● What the task asks:
Make an exact copy of the entries that come next.

##### Records supplied

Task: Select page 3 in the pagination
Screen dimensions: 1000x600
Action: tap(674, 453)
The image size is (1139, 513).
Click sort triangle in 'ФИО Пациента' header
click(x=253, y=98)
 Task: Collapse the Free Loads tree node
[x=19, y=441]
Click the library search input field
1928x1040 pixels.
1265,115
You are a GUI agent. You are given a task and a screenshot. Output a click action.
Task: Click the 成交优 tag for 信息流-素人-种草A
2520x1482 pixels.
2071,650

##########

● Completed task:
Task: Select page 3 in the pagination
Screen dimensions: 1000x600
Action: tap(674, 453)
The image size is (1139, 513).
Click sort triangle in 'ФИО Пациента' header
click(x=253, y=98)
 Task: Collapse the Free Loads tree node
[x=19, y=441]
Click the library search input field
1928x1040 pixels.
1265,115
You are a GUI agent. You are given a task and a screenshot. Output a click action.
Task: Click the 成交优 tag for 信息流-素人-种草A
2520x1482 pixels.
2071,650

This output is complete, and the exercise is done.